EXERCISE AIM – Starting with the first line, output the data exactly through to the end.

Stored data –
────────

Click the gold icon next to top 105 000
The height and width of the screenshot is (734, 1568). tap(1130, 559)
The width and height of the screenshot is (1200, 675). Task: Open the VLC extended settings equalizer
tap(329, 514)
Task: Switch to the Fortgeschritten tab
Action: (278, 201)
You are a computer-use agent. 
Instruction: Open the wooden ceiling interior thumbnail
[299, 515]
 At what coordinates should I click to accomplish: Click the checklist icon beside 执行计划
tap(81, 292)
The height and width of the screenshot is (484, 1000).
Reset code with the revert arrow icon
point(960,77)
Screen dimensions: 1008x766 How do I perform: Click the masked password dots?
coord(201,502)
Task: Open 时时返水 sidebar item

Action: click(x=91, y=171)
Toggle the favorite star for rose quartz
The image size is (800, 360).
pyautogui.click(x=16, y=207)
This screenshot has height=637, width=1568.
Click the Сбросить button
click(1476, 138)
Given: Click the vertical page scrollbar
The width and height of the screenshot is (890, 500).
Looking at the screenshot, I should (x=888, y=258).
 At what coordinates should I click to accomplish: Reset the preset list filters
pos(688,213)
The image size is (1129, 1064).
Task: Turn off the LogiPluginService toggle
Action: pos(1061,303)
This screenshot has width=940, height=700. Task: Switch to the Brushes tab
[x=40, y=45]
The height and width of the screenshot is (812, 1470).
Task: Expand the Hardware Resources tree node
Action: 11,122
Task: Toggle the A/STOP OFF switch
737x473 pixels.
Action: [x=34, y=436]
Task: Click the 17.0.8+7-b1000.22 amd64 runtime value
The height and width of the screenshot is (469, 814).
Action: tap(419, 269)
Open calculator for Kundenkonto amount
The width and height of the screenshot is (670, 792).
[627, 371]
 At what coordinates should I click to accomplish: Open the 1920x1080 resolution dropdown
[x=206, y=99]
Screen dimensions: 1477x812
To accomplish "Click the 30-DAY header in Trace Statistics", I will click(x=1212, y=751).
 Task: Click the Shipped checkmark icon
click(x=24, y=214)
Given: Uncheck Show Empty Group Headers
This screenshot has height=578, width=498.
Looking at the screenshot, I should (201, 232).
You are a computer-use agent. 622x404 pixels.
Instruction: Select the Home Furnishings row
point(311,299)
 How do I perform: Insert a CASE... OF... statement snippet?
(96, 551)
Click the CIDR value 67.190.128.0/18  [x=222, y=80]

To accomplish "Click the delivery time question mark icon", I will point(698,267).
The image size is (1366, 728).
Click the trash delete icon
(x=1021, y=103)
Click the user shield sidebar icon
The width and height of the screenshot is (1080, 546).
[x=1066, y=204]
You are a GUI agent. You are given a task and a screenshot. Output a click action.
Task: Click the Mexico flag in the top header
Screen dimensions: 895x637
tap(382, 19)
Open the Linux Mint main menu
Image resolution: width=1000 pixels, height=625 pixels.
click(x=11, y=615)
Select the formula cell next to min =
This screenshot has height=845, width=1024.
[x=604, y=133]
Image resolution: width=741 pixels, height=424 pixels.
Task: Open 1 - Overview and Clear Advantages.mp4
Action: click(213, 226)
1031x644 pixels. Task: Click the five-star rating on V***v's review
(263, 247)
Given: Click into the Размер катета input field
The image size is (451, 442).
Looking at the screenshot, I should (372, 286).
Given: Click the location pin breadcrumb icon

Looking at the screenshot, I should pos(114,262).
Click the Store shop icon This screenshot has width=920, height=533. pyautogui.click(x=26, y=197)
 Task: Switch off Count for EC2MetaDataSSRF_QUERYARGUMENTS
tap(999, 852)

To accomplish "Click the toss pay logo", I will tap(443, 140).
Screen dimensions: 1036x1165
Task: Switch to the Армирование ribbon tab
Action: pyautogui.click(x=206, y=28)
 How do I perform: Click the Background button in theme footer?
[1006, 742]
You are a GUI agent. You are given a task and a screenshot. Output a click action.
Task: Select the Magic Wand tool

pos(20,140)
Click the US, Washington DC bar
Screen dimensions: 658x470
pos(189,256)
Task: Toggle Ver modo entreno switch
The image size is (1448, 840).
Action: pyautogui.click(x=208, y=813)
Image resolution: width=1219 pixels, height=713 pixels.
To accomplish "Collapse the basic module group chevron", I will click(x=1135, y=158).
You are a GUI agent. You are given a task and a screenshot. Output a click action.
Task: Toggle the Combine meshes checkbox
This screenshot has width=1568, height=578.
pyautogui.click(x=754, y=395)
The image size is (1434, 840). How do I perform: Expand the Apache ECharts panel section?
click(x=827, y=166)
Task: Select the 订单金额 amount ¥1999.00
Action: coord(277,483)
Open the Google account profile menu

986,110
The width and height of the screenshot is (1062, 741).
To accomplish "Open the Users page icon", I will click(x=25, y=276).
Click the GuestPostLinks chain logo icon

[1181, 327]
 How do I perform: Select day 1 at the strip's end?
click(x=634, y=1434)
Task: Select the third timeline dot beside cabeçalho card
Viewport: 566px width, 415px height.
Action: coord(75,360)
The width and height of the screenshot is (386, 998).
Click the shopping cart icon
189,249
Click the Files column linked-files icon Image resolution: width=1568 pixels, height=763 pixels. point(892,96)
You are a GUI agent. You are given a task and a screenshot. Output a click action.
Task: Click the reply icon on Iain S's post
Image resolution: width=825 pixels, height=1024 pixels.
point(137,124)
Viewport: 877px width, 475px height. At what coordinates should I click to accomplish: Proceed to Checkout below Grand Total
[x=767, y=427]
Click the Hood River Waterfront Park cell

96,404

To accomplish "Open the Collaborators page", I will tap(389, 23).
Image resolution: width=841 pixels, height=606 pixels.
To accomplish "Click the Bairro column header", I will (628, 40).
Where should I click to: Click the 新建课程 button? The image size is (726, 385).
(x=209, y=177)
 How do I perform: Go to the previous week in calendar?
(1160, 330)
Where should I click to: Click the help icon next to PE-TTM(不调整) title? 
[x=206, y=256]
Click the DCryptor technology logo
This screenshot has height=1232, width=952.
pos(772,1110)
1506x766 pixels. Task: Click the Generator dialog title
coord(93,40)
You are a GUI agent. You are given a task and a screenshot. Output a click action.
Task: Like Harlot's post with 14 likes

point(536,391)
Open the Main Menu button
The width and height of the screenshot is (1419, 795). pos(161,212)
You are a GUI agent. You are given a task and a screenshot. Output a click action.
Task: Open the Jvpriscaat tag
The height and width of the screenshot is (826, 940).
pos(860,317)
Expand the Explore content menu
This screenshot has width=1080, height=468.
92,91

────────

SOLUTION FOR THIS EXERCISE –
Click the gold icon next to top 105 000
The height and width of the screenshot is (734, 1568). tap(1130, 559)
The width and height of the screenshot is (1200, 675). Task: Open the VLC extended settings equalizer
tap(329, 514)
Task: Switch to the Fortgeschritten tab
Action: (278, 201)
You are a computer-use agent. 
Instruction: Open the wooden ceiling interior thumbnail
[299, 515]
 At what coordinates should I click to accomplish: Click the checklist icon beside 执行计划
tap(81, 292)
The height and width of the screenshot is (484, 1000).
Reset code with the revert arrow icon
point(960,77)
Screen dimensions: 1008x766 How do I perform: Click the masked password dots?
coord(201,502)
Task: Open 时时返水 sidebar item

Action: click(x=91, y=171)
Toggle the favorite star for rose quartz
The image size is (800, 360).
pyautogui.click(x=16, y=207)
This screenshot has height=637, width=1568.
Click the Сбросить button
click(1476, 138)
Given: Click the vertical page scrollbar
The width and height of the screenshot is (890, 500).
Looking at the screenshot, I should (x=888, y=258).
 At what coordinates should I click to accomplish: Reset the preset list filters
pos(688,213)
The image size is (1129, 1064).
Task: Turn off the LogiPluginService toggle
Action: pos(1061,303)
This screenshot has width=940, height=700. Task: Switch to the Brushes tab
[x=40, y=45]
The height and width of the screenshot is (812, 1470).
Task: Expand the Hardware Resources tree node
Action: 11,122
Task: Toggle the A/STOP OFF switch
737x473 pixels.
Action: [x=34, y=436]
Task: Click the 17.0.8+7-b1000.22 amd64 runtime value
The height and width of the screenshot is (469, 814).
Action: tap(419, 269)
Open calculator for Kundenkonto amount
The width and height of the screenshot is (670, 792).
[627, 371]
 At what coordinates should I click to accomplish: Open the 1920x1080 resolution dropdown
[x=206, y=99]
Screen dimensions: 1477x812
To accomplish "Click the 30-DAY header in Trace Statistics", I will click(x=1212, y=751).
 Task: Click the Shipped checkmark icon
click(x=24, y=214)
Given: Uncheck Show Empty Group Headers
This screenshot has height=578, width=498.
Looking at the screenshot, I should (201, 232).
You are a computer-use agent. 622x404 pixels.
Instruction: Select the Home Furnishings row
point(311,299)
 How do I perform: Insert a CASE... OF... statement snippet?
(96, 551)
Click the CIDR value 67.190.128.0/18  [x=222, y=80]

To accomplish "Click the delivery time question mark icon", I will point(698,267).
The image size is (1366, 728).
Click the trash delete icon
(x=1021, y=103)
Click the user shield sidebar icon
The width and height of the screenshot is (1080, 546).
[x=1066, y=204]
You are a GUI agent. You are given a task and a screenshot. Output a click action.
Task: Click the Mexico flag in the top header
Screen dimensions: 895x637
tap(382, 19)
Open the Linux Mint main menu
Image resolution: width=1000 pixels, height=625 pixels.
click(x=11, y=615)
Select the formula cell next to min =
This screenshot has height=845, width=1024.
[x=604, y=133]
Image resolution: width=741 pixels, height=424 pixels.
Task: Open 1 - Overview and Clear Advantages.mp4
Action: click(213, 226)
1031x644 pixels. Task: Click the five-star rating on V***v's review
(263, 247)
Given: Click into the Размер катета input field
The image size is (451, 442).
Looking at the screenshot, I should (372, 286).
Given: Click the location pin breadcrumb icon

Looking at the screenshot, I should pos(114,262).
Click the Store shop icon This screenshot has width=920, height=533. pyautogui.click(x=26, y=197)
 Task: Switch off Count for EC2MetaDataSSRF_QUERYARGUMENTS
tap(999, 852)

To accomplish "Click the toss pay logo", I will tap(443, 140).
Screen dimensions: 1036x1165
Task: Switch to the Армирование ribbon tab
Action: pyautogui.click(x=206, y=28)
 How do I perform: Click the Background button in theme footer?
[1006, 742]
You are a GUI agent. You are given a task and a screenshot. Output a click action.
Task: Select the Magic Wand tool

pos(20,140)
Click the US, Washington DC bar
Screen dimensions: 658x470
pos(189,256)
Task: Toggle Ver modo entreno switch
The image size is (1448, 840).
Action: pyautogui.click(x=208, y=813)
Image resolution: width=1219 pixels, height=713 pixels.
To accomplish "Collapse the basic module group chevron", I will click(x=1135, y=158).
You are a GUI agent. You are given a task and a screenshot. Output a click action.
Task: Toggle the Combine meshes checkbox
This screenshot has width=1568, height=578.
pyautogui.click(x=754, y=395)
The image size is (1434, 840). How do I perform: Expand the Apache ECharts panel section?
click(x=827, y=166)
Task: Select the 订单金额 amount ¥1999.00
Action: coord(277,483)
Open the Google account profile menu

986,110
The width and height of the screenshot is (1062, 741).
To accomplish "Open the Users page icon", I will click(x=25, y=276).
Click the GuestPostLinks chain logo icon

[1181, 327]
 How do I perform: Select day 1 at the strip's end?
click(x=634, y=1434)
Task: Select the third timeline dot beside cabeçalho card
Viewport: 566px width, 415px height.
Action: coord(75,360)
The width and height of the screenshot is (386, 998).
Click the shopping cart icon
189,249
Click the Files column linked-files icon Image resolution: width=1568 pixels, height=763 pixels. point(892,96)
You are a GUI agent. You are given a task and a screenshot. Output a click action.
Task: Click the reply icon on Iain S's post
Image resolution: width=825 pixels, height=1024 pixels.
point(137,124)
Viewport: 877px width, 475px height. At what coordinates should I click to accomplish: Proceed to Checkout below Grand Total
[x=767, y=427]
Click the Hood River Waterfront Park cell

96,404

To accomplish "Open the Collaborators page", I will tap(389, 23).
Image resolution: width=841 pixels, height=606 pixels.
To accomplish "Click the Bairro column header", I will (628, 40).
Where should I click to: Click the 新建课程 button? The image size is (726, 385).
(x=209, y=177)
 How do I perform: Go to the previous week in calendar?
(1160, 330)
Where should I click to: Click the help icon next to PE-TTM(不调整) title? 
[x=206, y=256]
Click the DCryptor technology logo
This screenshot has height=1232, width=952.
pos(772,1110)
1506x766 pixels. Task: Click the Generator dialog title
coord(93,40)
You are a GUI agent. You are given a task and a screenshot. Output a click action.
Task: Like Harlot's post with 14 likes

point(536,391)
Open the Main Menu button
The width and height of the screenshot is (1419, 795). pos(161,212)
You are a GUI agent. You are given a task and a screenshot. Output a click action.
Task: Open the Jvpriscaat tag
The height and width of the screenshot is (826, 940).
pos(860,317)
Expand the Explore content menu
This screenshot has width=1080, height=468.
92,91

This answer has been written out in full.